CONSEGNE.
1. Elenchi tutti i paesi, Italia esclusa, nominati nel testo sul Green public procurement.
2. Scriva il seguito del testo sul Green public procurement, riprendendo dopo la sua ultima frase.

ESTRATTO.
-=-=-
L’Italia è tuttora l’unico paese in Europa ad aver reso obbligatorio il Green public procurement: la nazione a forma di stivale è il “caso scuola” nel campo del Gpp. 

Da oltre due anni in Italia tutti gli appalti pubblici devono contenere i criteri ambientali minimi emanati dal ministero dell’Ambiente. E l’Europa osserva con attenzione e ammirazione. Certo gli Stati dell’Unione europea stanno facendo passi avanti verso l’implementazione del Gpp, ma ancora nessuno ha raggiunto l’Italia, che rimane il primo (e ancora unico) paese ad averlo imposto, in modo diffuso e completo, per tutte le amministrazioni pubbliche, per la totalità dell’importo a base di gara e a prescindere dal fatto che si tratti di acquisti pubblici sopra o sotto soglia.

Progressi importati sono stati fatti anche altrove e finalmente qualcuno sta accelerando il passo.

In Germania, dal 18 gennaio 2017, gli uffici federali devono scegliere i prodotti che consumano energia sulla base di un’attenta analisi dei loro costi del ciclo di vita, e devono guardare bene le eco-etichette. Alcuni paesi hanno introdotto una obbligatorietà limitata, nel senso che riguarda alcune pubbliche amministrazioni (per esempio in Olanda il governo centrale è obbligato ad applicare i numerosissimi – 45 – criteri ambientali nazionali), oppure dispone l’obbligatorietà per l’applicazione di alcuni criteri (solitamente si inizia con l’energia, come in Bulgaria, Danimarca e Finlandia).

Molti altri paesi stanno aggiornando Piani e Strategie nazionali, Italia compresa.

C’è poi un aspetto importante sul quale alcuni Stati in questi ultimi due anni si sono evoluti: quello del monitoraggio. Anche in presenza di misure volontarie di Gpp, delle quali si “raccomanda” l’applicazione da parte delle autorità locali, alcuni Stati hanno tuttavia introdotto misure specifiche per monitorare e “misurarne” l’applicazione, ritenendole efficaci per diffondere la consapevolezza sui benefici del Gpp e comunicare i risultati. 

Per esempio in Spagna vengono fatte rilevazioni periodiche e dall’ultima effettuata sono emersi dati eclatanti per Barcellona: il 96% degli acquisti fatti rispetta i criteri ambientali; inoltre risulta in fase di emanazione un decreto per l’applicazione obbligatoria del Gpp. In Francia l’obbligo delle rilevazioni annuali è rafforzato da un sistema di incentivi e penalità economiche. A Malta, anche se il Green public procurement non è obbligatorio in alcun modo, in ogni Ministero c’è un responsabile con la specifica funzione di far sì che tutte le procedure emesse siano conformi ai criteri ambientali Gpp. Segnali di un approccio più pratico e operativo, piuttosto che normativo.
-=-=-
DATI FORNITI.

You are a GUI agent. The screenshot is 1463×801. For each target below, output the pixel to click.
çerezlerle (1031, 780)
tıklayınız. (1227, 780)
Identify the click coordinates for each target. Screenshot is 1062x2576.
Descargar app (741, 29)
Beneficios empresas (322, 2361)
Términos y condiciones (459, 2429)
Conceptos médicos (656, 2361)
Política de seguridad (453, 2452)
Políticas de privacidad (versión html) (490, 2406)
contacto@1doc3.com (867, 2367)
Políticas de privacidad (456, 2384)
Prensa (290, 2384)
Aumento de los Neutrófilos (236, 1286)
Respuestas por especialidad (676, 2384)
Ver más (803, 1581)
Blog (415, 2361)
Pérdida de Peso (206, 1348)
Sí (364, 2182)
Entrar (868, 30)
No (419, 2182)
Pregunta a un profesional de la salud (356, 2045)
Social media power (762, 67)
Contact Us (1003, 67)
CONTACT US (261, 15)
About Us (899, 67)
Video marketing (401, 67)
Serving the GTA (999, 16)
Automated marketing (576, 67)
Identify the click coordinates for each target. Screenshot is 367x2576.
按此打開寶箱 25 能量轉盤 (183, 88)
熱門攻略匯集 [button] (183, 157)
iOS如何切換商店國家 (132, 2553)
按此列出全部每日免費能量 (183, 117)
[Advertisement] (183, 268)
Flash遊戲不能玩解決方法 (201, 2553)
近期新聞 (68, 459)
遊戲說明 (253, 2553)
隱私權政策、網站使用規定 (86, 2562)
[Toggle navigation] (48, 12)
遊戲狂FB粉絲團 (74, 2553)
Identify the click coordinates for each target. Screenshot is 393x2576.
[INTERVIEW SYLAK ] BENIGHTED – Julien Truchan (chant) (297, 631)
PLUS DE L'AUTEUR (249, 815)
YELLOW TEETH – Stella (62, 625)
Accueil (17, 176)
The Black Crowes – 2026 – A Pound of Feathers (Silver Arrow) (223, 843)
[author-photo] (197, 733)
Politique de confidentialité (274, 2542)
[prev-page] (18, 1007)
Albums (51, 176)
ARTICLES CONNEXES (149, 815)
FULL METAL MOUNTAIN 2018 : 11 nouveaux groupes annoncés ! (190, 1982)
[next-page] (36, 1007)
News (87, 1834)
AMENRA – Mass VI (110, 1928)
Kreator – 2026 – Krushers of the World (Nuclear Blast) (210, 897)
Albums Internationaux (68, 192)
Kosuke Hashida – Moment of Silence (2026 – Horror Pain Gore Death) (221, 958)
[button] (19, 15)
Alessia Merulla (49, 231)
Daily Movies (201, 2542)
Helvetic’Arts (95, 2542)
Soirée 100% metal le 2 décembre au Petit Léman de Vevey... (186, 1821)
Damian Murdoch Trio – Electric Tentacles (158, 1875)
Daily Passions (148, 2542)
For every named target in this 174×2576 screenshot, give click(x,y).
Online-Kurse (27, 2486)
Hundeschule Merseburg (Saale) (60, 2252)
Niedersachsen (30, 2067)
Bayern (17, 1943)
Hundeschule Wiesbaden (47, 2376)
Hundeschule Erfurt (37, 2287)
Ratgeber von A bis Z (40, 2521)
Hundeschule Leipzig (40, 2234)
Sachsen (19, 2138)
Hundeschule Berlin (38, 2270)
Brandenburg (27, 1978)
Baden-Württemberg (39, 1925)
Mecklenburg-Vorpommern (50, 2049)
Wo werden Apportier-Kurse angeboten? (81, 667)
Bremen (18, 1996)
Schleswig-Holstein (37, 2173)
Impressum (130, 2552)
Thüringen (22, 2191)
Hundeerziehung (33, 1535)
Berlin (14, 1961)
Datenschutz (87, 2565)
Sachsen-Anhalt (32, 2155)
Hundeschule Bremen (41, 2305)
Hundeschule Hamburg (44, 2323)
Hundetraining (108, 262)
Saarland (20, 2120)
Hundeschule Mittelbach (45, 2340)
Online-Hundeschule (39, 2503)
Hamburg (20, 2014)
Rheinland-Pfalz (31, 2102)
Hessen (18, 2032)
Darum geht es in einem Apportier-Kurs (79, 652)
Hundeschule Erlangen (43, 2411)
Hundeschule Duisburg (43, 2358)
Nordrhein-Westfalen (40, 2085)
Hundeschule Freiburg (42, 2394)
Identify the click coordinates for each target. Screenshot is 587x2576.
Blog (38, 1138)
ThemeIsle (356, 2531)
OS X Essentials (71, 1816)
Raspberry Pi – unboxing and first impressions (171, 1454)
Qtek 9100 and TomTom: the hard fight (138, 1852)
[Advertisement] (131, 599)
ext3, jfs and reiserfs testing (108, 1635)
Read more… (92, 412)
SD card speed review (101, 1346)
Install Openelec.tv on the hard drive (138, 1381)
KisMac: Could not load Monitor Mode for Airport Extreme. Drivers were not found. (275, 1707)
-=-=-
RISPOSTE.
1. Germania, Olanda, Bulgaria, Danimarca, Finlandia, Spagna, Francia, Malta

2.
L’aspetto del controllo non è affatto secondario per una “reale” applicazione dei criteri ambientali negli appalti. Senza un efficace sistema di monitoraggio non è possibile verificare che le norme siano introdotte correttamente, in modo specifico e diffuso, né misurare i risultati conseguiti. E, soprattutto, non è possibile convincere i “ritardatari” che si sta parlando di un vero e proprio adempimento normativo, con conseguenze non banali, in termini di annullabilità della gara e dei contratti aggiudicati, in caso di inadempimento.

 

 

Il Gpp non esiste se non si può verificare e misurare

Non è un caso che accanto al monitoraggio, altro aspetto cruciale sia il sistema delle “verifiche”: le pubbliche amministrazioni devono essere messe in grado di riconoscere i criteri ambientali nelle offerte, affinché tutto possa funzionare. Dover inserire criteri ambientali senza disporre di strumenti chiari e univoci per verificarne poi la presenza in fase di accettazione delle offerte, può essere parecchio problematico, scoraggiante e aprire la strada a disfunzionalità del sistema. 

È per questi motivi che, accanto all’aggiornamento del livello di attuazione delle norme Gpp all’interno degli Stati europei (vedi Materia Rinnovabile n. 11, luglio-agosto 2016, p. 60) sulla base di tre indicatori (esistenza di una strategia o di un piano nazionale sul Gpp, criteri ambientali emanati, grado di obbligatorietà), abbiamo raccolto informazioni sui sistemi di monitoraggio adottati, sia se integrati alla normativa e al sistema degli appalti, sia come indagini periodiche o sporadiche.

Sull’aspetto del monitoraggio l’Italia si sta attrezzando: è prossima, infatti, l’applicazione dell’accordo concluso il 19 marzo 2018 tra ministero dell’Ambiente e Anac (Autorità italiana anticorruzione), investita da importanti funzioni in tal senso dal Codice Appalti (art. 213, Dlgs. 50/2016).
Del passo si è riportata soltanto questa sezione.